## Exercise directions
In the records, rewrite the stretch from "You are a computer-use agent." through "Looking at the screenshot, I should [210, 939].", replacing "context menu" with "popup menu" and changing nothing else. Omit the pictures from your answer.

## Task material

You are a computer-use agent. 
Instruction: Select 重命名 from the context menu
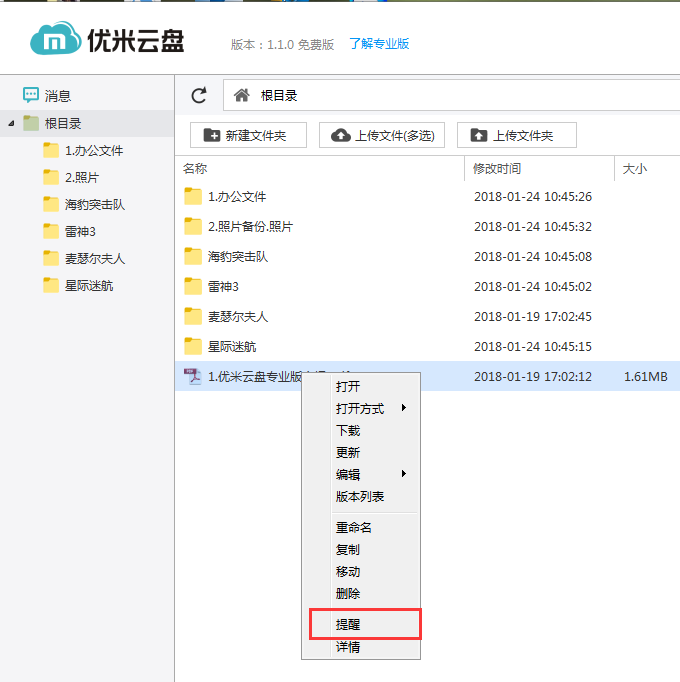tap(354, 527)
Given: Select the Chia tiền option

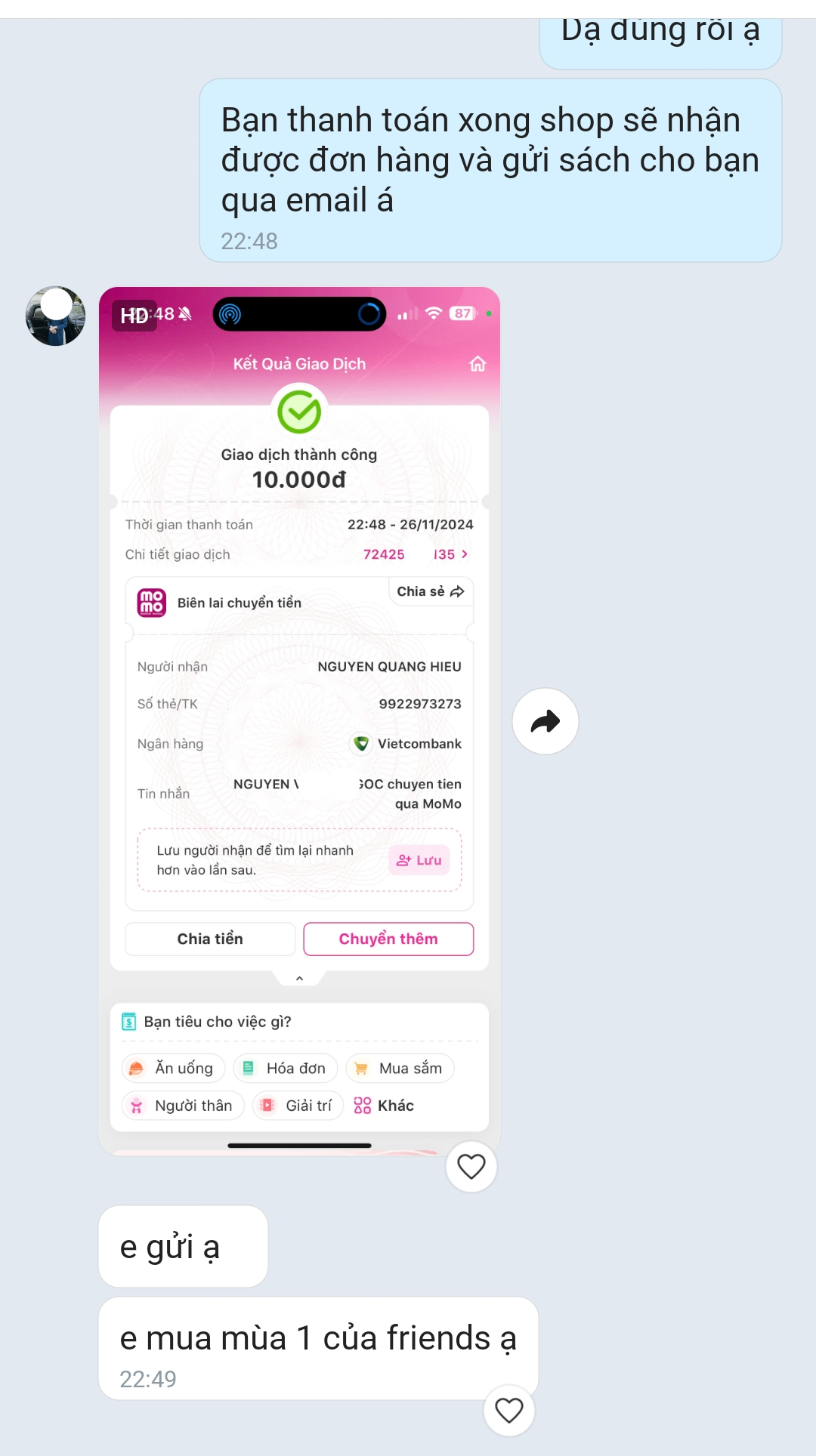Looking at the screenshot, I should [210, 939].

==

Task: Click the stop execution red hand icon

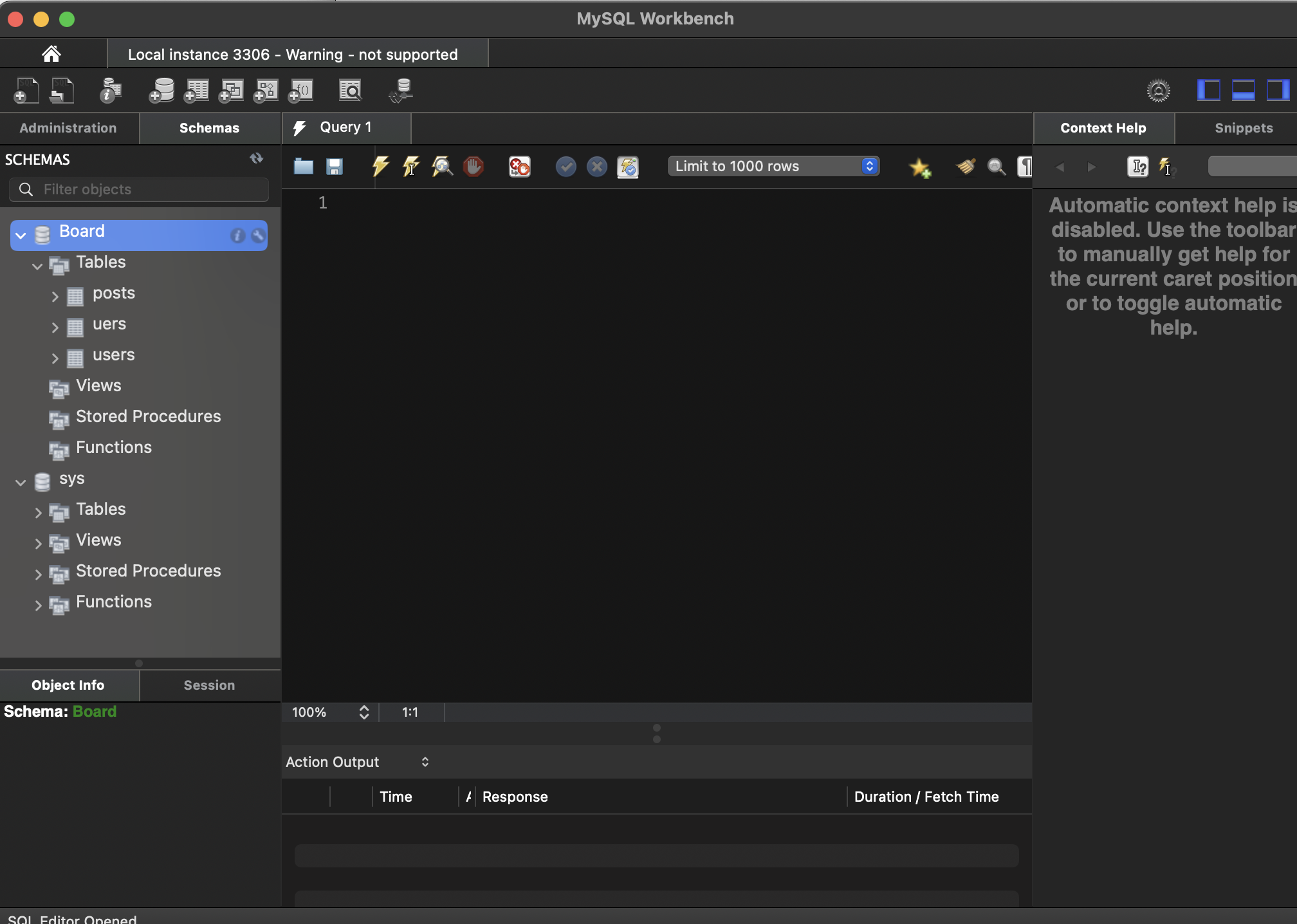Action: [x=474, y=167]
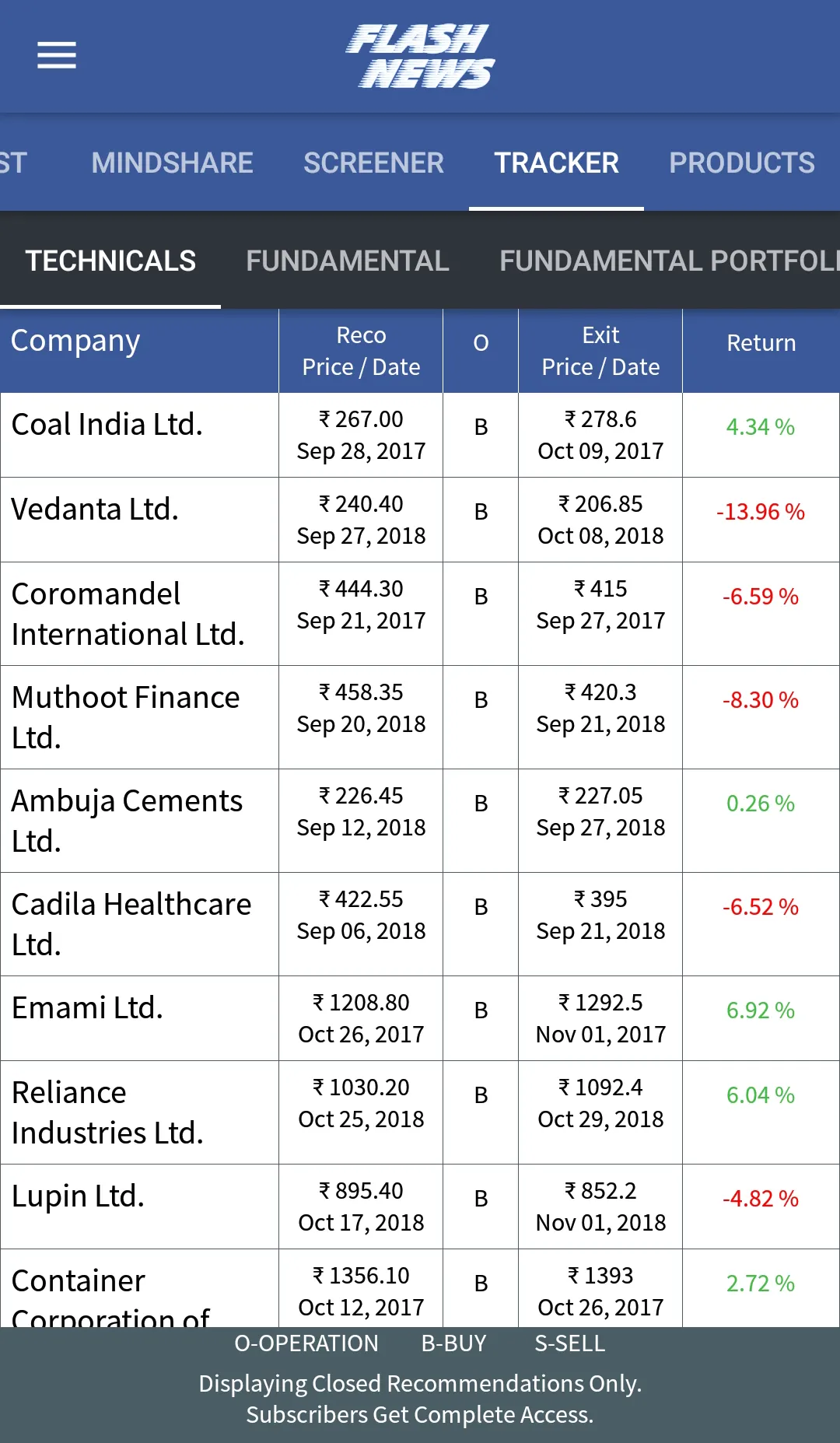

...

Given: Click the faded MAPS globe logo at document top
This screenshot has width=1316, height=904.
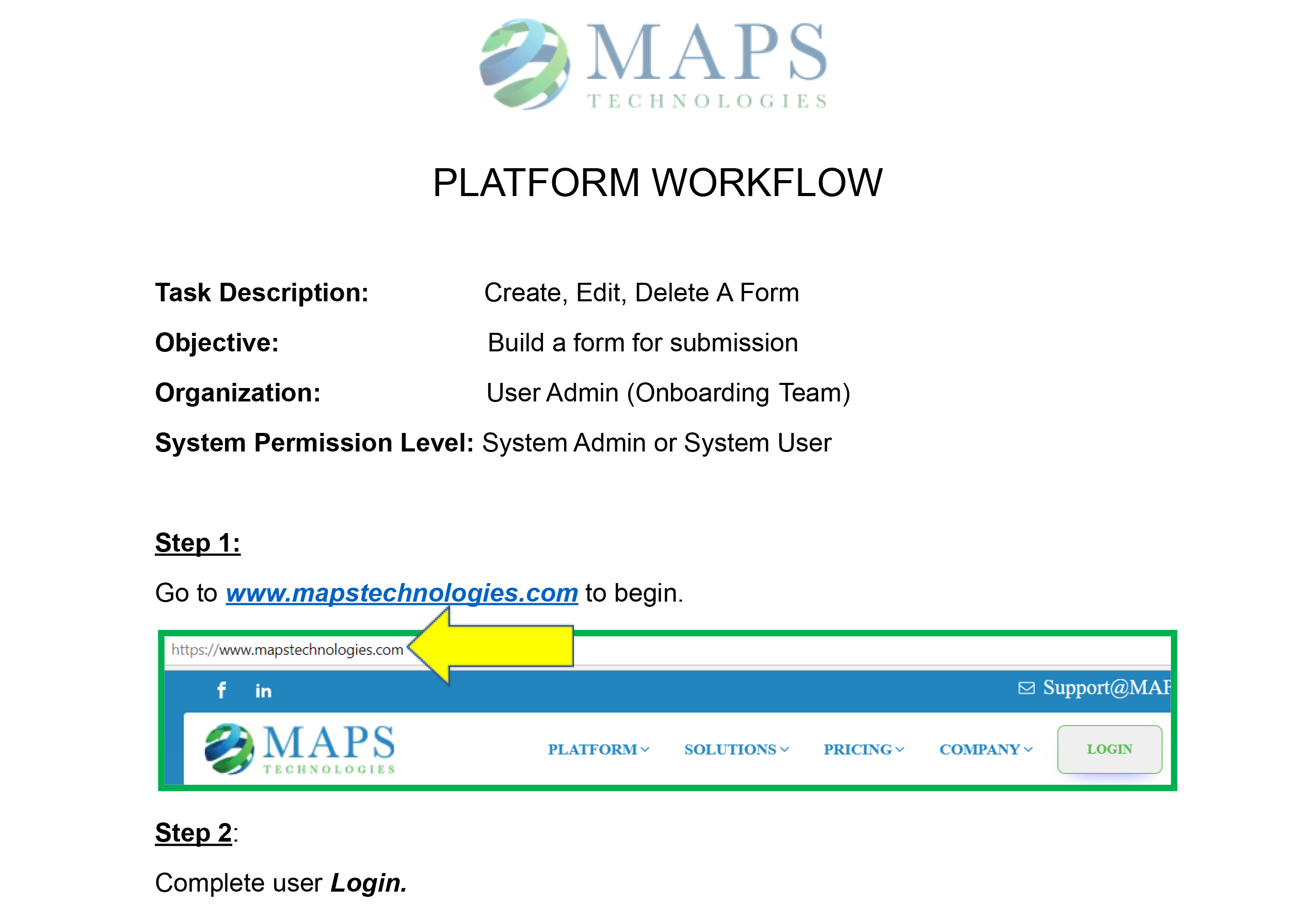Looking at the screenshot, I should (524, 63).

## Task result
You are a computer-use agent. 
Instruction: Select 重命名 from the popup menu
tap(354, 527)
Given: Select the Chia tiền option

Looking at the screenshot, I should [210, 939].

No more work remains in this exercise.